Monday, Apr. 10, 1939

Low's Forebears

Last week England's great Cartoonist David Low returned for the third time to gaze his fill at an art exhibition in London. What fascinated him was not the work of any contemporary, but 317 devilish clever and prodigiously scurrilous drawings, French and English, from the Great Age of Caricature--1750 to 1850. A bit of hands-across-the-sea, this show was timed by its sponsors, the Anglo-French Art & Travel Society, to coincide with Anglo-French political rapprochement, as a similar show of English caricatures in Paris last spring anticipated the visit of the King & Queen (TIME, March 14, 1938).

David Low at his most biting is gentlemanly compared to his cartooning forebears. Hogarth set the pace for English caricaturists in the 18th Century, and his followers, Rowlandson, Gillray, the Cruikshanks et al., set the pace for the French. In their work the age of the first three King Georges and the Regency appears unmatched in history for sheer beef-eating, blowzy, bullyragging license. Famous caricatures in the show included Isaac Cruikshank's credited Belly Piece Shop in which various court ladies of marked posterior inflation are being fitted to boot with anterior pads labeled one, two, four, six and nine months.
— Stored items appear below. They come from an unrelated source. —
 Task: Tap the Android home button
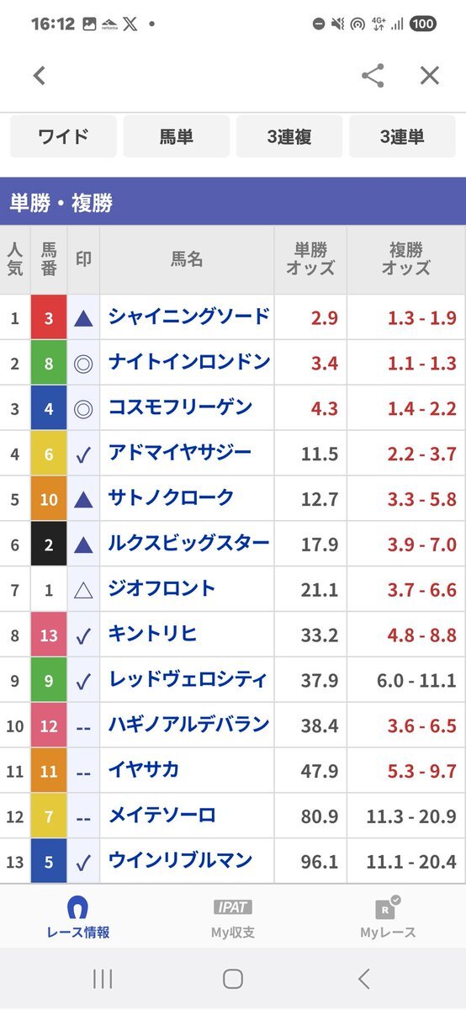point(233,979)

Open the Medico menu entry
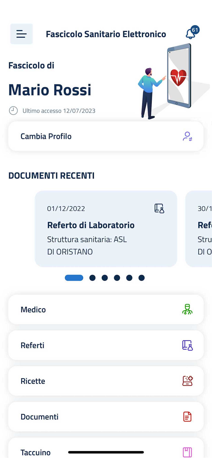coord(106,309)
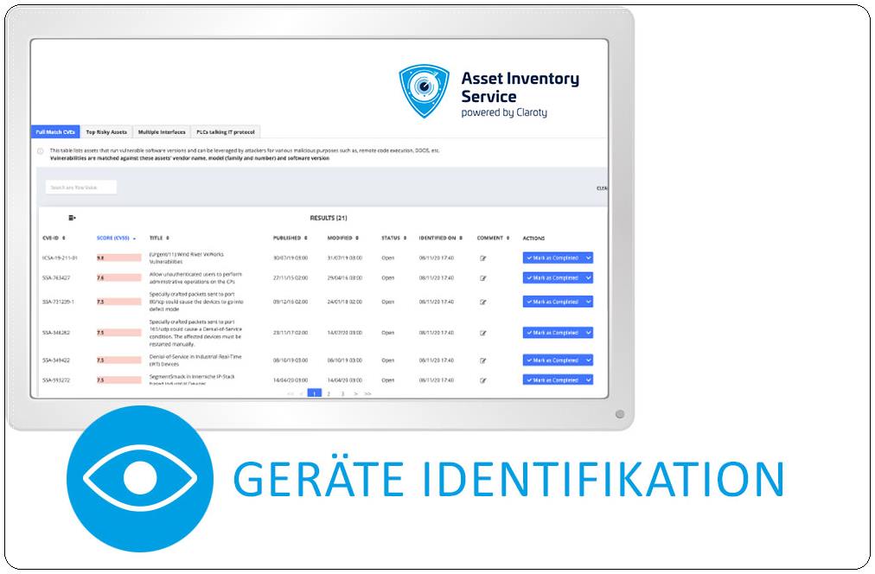The height and width of the screenshot is (574, 875).
Task: Edit comment for SSA-349422 row
Action: pyautogui.click(x=483, y=360)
French caricaturists like Debucourt and Vernet were more delicate if less vigorous draftsmen, though they early showed a fondness for scatological as well as lubricous humor. To such a gross commentary as Rowlandson's The Arch Duchess Marie Louise going to have her Nap (showing the future Empress of France in bed with Napoleon), Satirist Carle Vernet was able to reply with an incomparably more subtle study called Les Anglais a Paris, three figures of a girl, a fat boy, and a military popinjay which still contain nearly all the French have to say about the English character.